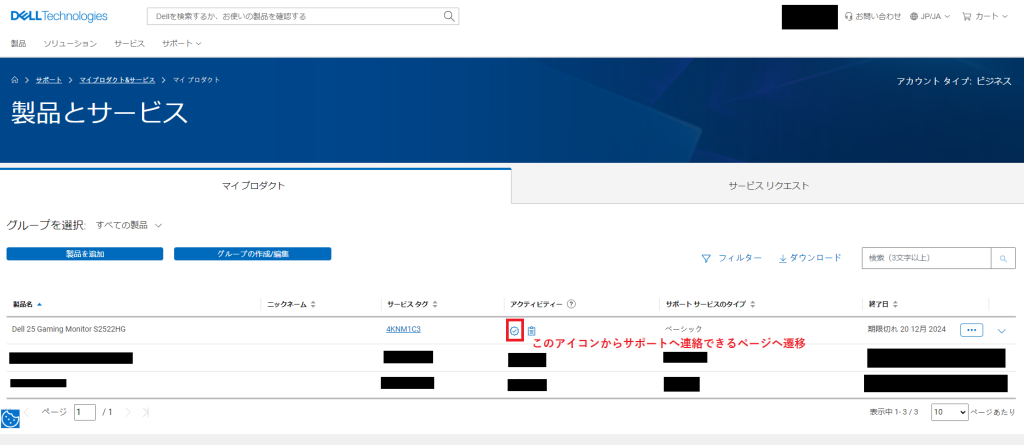Open the cookie settings icon at bottom-left

[11, 419]
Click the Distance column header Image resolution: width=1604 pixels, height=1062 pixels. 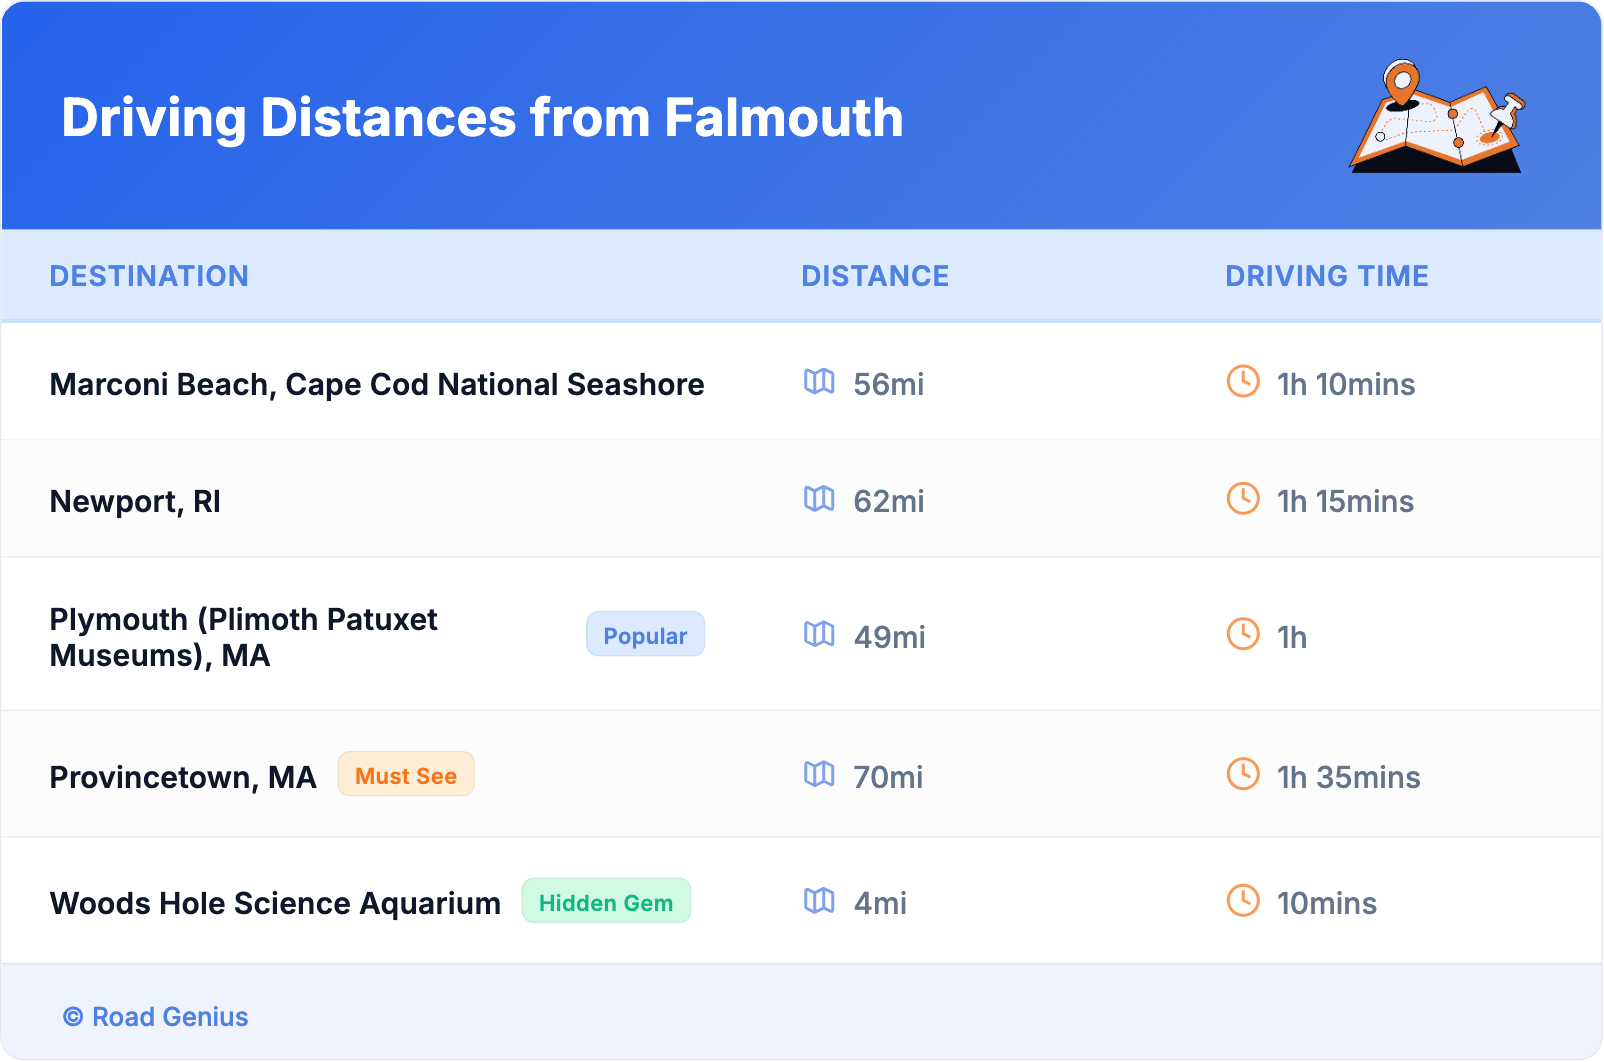(x=875, y=276)
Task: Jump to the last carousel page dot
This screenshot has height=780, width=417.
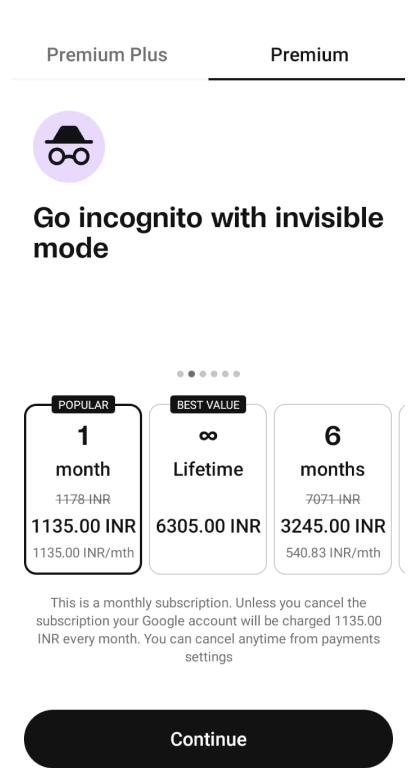Action: pyautogui.click(x=237, y=374)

----

Only the lines from the one containing "Task: Jump to the last carousel page dot" through the end of the listing should be output, word for word and inclusive; keep pictures out.

Task: Jump to the last carousel page dot
This screenshot has height=780, width=417.
Action: pyautogui.click(x=237, y=374)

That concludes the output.